书中惹人咂摸的还有那萦绕在字里行间的乡音乡情。用方言写作也许会是一种勇敢的尝试,因为这可能意味着阅读面的缩小。跨方言区的语言审美接受往往是困难的,尤其是对于陌生的读者而言。但对里下河文学流派的作者来说,乡音毕竟是融入骨血的情愫,在他们笔端难以遏止地自然流淌。在丛书中,他们大量使用“家乡话”,方言词语俯拾皆是,如《谎媒》中的一段:“一到中饭市、晚饭市,龙岗上大人、细小的一个个捧了饭碗蹲在一切,边吃饭边说闲话。一望,便可知哪个细的是哪家的。大人南说江,北说海,细小的也仄头斜脑地听。听的时辰长了。……大人说得正起劲,也就没工夫理会细小的了:‘去去,自己腿子断了,不能家去盛啊。
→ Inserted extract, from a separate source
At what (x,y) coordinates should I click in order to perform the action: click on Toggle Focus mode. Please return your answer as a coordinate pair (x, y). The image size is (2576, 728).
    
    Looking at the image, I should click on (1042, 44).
’从大人碗里扒不到现成饭,细小的只好捧着自己的小二碗,家去。”真是如话家常,意韵横生。里下河的读者固然读之亲切,就是非本地的读者也不会觉得生涩难懂吧。值得一提的是,丛书中不少作者还有意地加入了一些里下河地区的歌谣和俗语,使作品的乡土气息更加浓郁了:“风吹荷叶沾半面,姐大郎小不对命;等郎几年花要谢,活人睡在死人边。”(《三奶奶》)“一根么丝线牵呀牵过了河,郎买个梳子姐呀姐梳了头,呐哟咦哟嗬咳,撒淌子撩在外……”(《指腹为婚》)“常言说得好,只要不开口,神仙难下手。”(《谎媒》)“养儿不读书,不如养头猪。”(《指腹为婚》)“跑掉的鱼都是大的”(《外公》)“茶杯一捧什么都懂”(《西凉月·粮食》)等等。如果说方言也是文学流派的一个识别码的话,那么,毫无疑问,里下河文学流派的地域性特征是充分而且十分鲜明的。

诗人说,此心安处是吾乡。我想,在里下河的文学作品中,我们是可以安放那漂泊的灵魂的,因为这里的乡音是醉人的,这里的风景是最美的。